Goethe University, together with the company SIGNALS, has lauchned a Covid19-NMR homepage (www.covid19-nmr.com). As part of the rules of participation, members of the Covid19-NMR have agreed to provide instantaneous updates of research results on this internet platform.
The success of the initiative hinges on knowledge sharing, including plasmids and constructs, expression and purification protocols, NMR sample conditions, empirical NMR data, and assignments. This whitepaper outlines a data stewardship plan that addresses the needs for sharing NMR data within the consortium, public access to the data, and long-term data persistence, in accord with the FAIR data principles: Findable, Accessible, Inter-operable, and Re-usable. The plan entails a hierarchy of approaches, with varying levels of FAIRness. Each level of the hierarchy offers data persistence. The three components of the data stewardship plan are summarized in the table below.
All groups participating in the project will be assigned a unique ID/identifier. This identifier should be associated with all data uploads. The mechanism for including the identifier varies depending on the platform.
Level 1: LOGS repository
LOGS is a scientific data management system used for NMR data management and sharing for users within the consortium. It is implemented on central servers in Frankfurt for the COVID19 NMR project. LOGS supports automatic upload directly from NMR spectrometers.
Participants with access to LOGS will use built-in automatic upload (automatic upload is configurable for each instrument used in the measurements). Participants without access to LOGS receive LOGS accounts and will upload data with the provided functionality.

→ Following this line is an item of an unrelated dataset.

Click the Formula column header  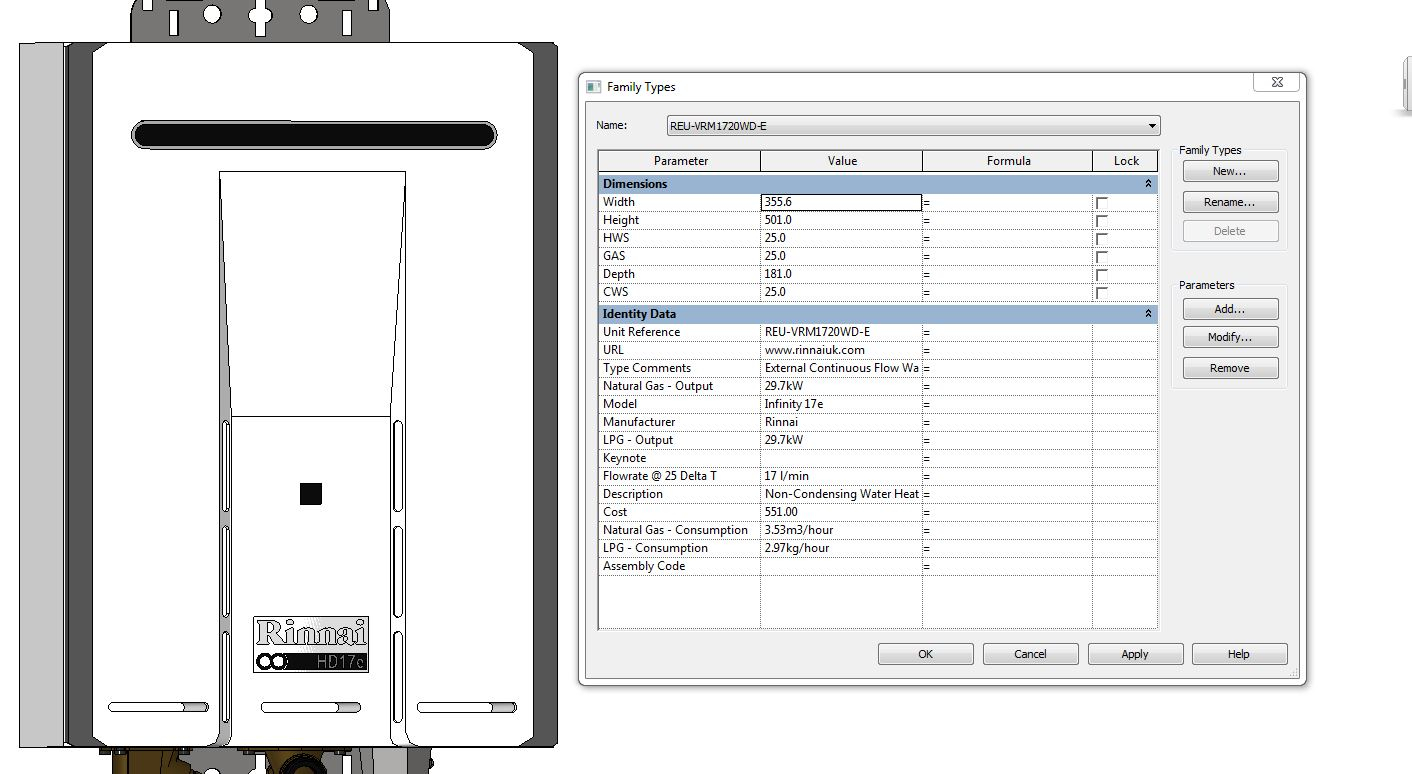click(1007, 161)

LOGS possesses inbuilt functionality facilitating the export of NMR results to the NMR-STAR file format, enabling BMRB depositions.

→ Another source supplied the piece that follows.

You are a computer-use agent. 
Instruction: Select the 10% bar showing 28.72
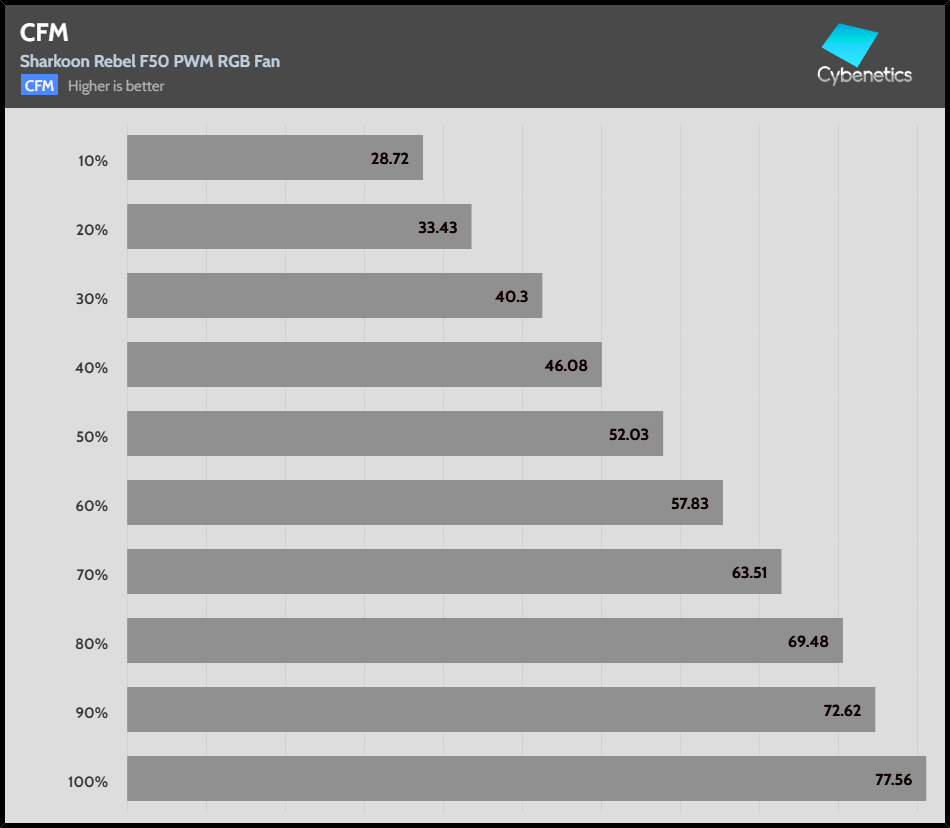(274, 158)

Level 2: BMRbig upload (BMRbig.org)
BMRbig is a write-once “front porch” for BMRB that accommodates arbitrary data and can serve as a staging area for assembling subsequent BMRB entries. Covid19-NMR Consortium data should be identified by entering the Covid19-NMR ID in the Organization field on main upload page. Uploads are assigned a Digital Object Identifier (DOI) that can be used to access the data. Data can be augmented by linking subsequent data uploads to the “parent” upload, but once uploaded data cannot be modified or deleted.

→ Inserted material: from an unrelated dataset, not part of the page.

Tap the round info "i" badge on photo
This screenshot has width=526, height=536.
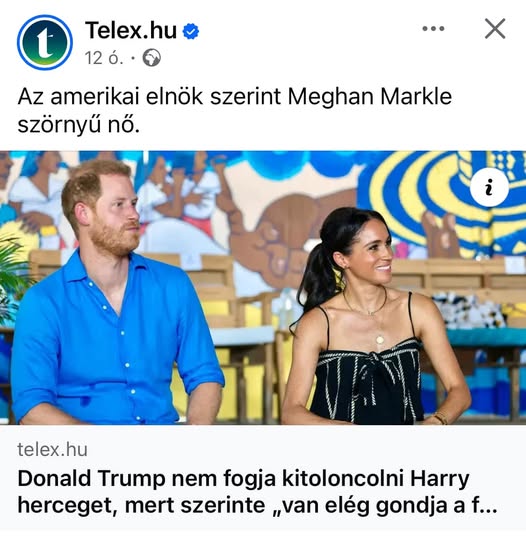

Upload of data to BMRbig is accomplished through a web interface that harvests minimal metadata. The Covid19-NMR ID should be included in the “organization” field on the upload web page. Upload to BMRbig directly from LOGS will be implemented.
Level 3: BMRB deposition
Deposition of data into BMRB entails collection of more metadata than the other data stewardship levels, but achieves the highest level of FAIRness as the data is findable based on metadata content. BMRB entries are also subject to curation, including the use of controlled vocabularies, to ensure the consistency and accuracy of the archive. Deposition of data into BMRB is accomplished via BMRBdep, or via OneDep for depositions accompanied by structural data. BMRB IDs and DOIs are assigned to BMRB depositions on submission but are not valid until entry release. LOGS supports export of NMR data and metadata in NMR-STAR format, to facilitate BMRB depositions.
BMRB and PDB deposition of Covid-19 NMR and structure data (respectively) is the ultimate goal, and BMRB will serve as the NMR data repository of record for publications emanating from the consortium.